My school district's technology vision is that all learners will engage in student-centered learning communities that are grounded in technology, foster intellectual growth and provide the foundation to excel in an evolving digital world. Therefore, accessibility to technology became a priority in order to prepare students for life in the 21st century.
With the gradual rollout of Chromebooks, teachers are turning to technology to enhance teaching and learning. In fact, many classrooms are turning to a blended learning model. This article helps to reaffirm what these teachers are beginning to see inside their classrooms. The technology based activities help to differentiate instruction and motivate students. Students have access to content at any time and are more easily able to communicate with their teachers. As the article states, it was important for our teachers to start small (begin with manageable deliverables, make adjustments to one unit, or modify assessments) and add gradually over time. This allowed for them to become more comfortable with teaching using the blended model.
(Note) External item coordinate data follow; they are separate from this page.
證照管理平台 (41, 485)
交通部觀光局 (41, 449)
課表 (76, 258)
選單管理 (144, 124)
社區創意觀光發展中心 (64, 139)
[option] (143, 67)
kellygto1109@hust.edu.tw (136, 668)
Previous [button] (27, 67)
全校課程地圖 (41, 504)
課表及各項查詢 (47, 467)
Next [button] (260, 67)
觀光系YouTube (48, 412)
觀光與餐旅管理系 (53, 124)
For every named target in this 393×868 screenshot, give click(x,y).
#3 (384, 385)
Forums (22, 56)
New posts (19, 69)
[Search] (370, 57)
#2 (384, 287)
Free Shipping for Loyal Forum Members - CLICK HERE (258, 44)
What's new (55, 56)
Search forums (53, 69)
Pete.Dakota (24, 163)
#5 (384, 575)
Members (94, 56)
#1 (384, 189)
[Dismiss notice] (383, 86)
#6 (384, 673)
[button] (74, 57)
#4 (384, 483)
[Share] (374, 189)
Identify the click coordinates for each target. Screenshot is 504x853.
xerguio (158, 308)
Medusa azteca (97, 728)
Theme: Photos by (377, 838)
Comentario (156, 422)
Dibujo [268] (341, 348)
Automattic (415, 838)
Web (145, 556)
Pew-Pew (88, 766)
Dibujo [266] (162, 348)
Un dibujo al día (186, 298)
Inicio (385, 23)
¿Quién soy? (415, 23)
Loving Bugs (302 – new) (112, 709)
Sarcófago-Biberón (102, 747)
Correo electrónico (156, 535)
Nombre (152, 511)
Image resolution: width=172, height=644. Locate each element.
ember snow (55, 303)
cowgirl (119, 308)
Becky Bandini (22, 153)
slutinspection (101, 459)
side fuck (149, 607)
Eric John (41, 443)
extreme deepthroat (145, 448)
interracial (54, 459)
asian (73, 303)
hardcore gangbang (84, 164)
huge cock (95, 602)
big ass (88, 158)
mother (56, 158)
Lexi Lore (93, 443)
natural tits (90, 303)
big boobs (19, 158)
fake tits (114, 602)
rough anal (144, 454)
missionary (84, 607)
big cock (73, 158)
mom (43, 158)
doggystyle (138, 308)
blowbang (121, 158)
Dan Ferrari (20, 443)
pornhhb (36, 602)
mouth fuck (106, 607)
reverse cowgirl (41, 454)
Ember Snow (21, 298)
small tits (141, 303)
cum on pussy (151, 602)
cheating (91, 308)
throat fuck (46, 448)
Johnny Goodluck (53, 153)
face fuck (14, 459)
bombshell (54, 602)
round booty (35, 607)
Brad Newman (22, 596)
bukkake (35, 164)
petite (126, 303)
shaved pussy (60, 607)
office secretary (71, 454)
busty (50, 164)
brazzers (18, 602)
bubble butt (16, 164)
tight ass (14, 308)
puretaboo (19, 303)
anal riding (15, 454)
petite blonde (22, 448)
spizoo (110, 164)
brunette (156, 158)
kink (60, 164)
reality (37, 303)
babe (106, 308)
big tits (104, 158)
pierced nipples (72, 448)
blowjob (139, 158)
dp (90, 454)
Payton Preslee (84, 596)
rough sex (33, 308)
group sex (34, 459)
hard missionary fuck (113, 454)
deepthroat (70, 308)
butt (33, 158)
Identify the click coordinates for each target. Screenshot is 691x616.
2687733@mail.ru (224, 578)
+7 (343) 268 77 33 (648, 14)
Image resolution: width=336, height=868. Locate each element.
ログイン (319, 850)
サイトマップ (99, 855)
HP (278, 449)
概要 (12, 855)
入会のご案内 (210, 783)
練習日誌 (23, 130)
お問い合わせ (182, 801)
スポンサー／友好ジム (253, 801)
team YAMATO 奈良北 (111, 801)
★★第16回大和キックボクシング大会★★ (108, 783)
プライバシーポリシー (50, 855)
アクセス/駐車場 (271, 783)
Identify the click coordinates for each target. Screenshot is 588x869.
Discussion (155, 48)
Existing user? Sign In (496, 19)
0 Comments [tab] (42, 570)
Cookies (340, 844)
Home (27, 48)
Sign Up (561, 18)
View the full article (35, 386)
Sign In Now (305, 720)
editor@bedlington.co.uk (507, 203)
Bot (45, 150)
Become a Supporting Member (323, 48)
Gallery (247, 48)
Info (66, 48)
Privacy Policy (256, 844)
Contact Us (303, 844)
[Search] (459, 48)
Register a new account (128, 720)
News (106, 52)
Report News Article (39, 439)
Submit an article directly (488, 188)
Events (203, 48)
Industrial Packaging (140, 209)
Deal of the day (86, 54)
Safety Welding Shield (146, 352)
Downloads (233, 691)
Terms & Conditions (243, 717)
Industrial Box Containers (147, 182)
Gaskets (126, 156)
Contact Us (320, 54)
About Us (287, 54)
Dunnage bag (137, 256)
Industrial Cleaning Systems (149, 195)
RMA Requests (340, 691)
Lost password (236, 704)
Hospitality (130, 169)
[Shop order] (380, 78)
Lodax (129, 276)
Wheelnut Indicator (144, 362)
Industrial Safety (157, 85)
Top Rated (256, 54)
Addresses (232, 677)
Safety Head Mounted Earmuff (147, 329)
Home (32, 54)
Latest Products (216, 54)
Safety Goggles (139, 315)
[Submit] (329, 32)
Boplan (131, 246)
Heather D Flesner's picture

I love that the school used digital replacement when it was "more efficient or effective" than face to face, but kept those activities that worked well face to face. I believe that even as we move towards more blended learning we still need to have that face to face time with students. There are some really good things to think about when transitioning to a blended learning environment. The pieces about moving slowly and purposefully are great reminders that to be successful we really need to look at what we are implementing and why.

John S. Thomas's picture
John S. Thomas
First & Second Grade Teacher/Adjunct Faculty Antioch University New England, former Elementary Principal

Heather, I SO agree. Finding that balance is so important for so many reasons. I always rely on the "more efficient or effective" criteria when deciding if I should even think about integrating technology. Even then I sometimes opt for hands on or other methods because I attempt to find balance between ALL of my lesson learning objectives. I rarely do a lesson with only one learning objective in mind and sometimes it is the social, emotional. or some other objective that proves to be a bit more important at the time with that particular group of students.

Zach Wyn's picture

My school is in the process of transitioning into a blended learning format and we know it isn't going to be the smoothest transition. After reading your article, I feel we are actually do a pretty good job. I think the biggest thing we have done and focused on is getting it started in one particular grade level (6th grade) and leading with them as they move into 7th and 8th and eventually into high school. I think our next biggest challenge is exactly how to incorporate our curriculum, what we put online, what we still do face-to-face, etc. It's an exciting time but at the same time, it's a struggle and a process going through this type of transition.

Tara List's picture
Tara List
Science Teacher

I teach in a blended setting. I was a regular classroom teacher for 10 years prior, but I now teach in a blended program in my district for students who are either accelerated or who are taking classes online and making up credits. There is definitely a learning curve, and it is a change for both teachers and students, but we have seen far fewer behavior problems, and success for some of our more difficult students. I think it leads to greater engagement, as well as more individualization.

Lindsay Kerven's picture

As my district is diving into blended learning I am encouraged by reading how you started the transformation and moved everyone forward knowing it's not a race to get everyone on board. One thing that really stood out to me was recognizing that when choosing face-to-face or digital teacher's choices were kept in mind. I believe this is such an important factor that can easily get overlooked.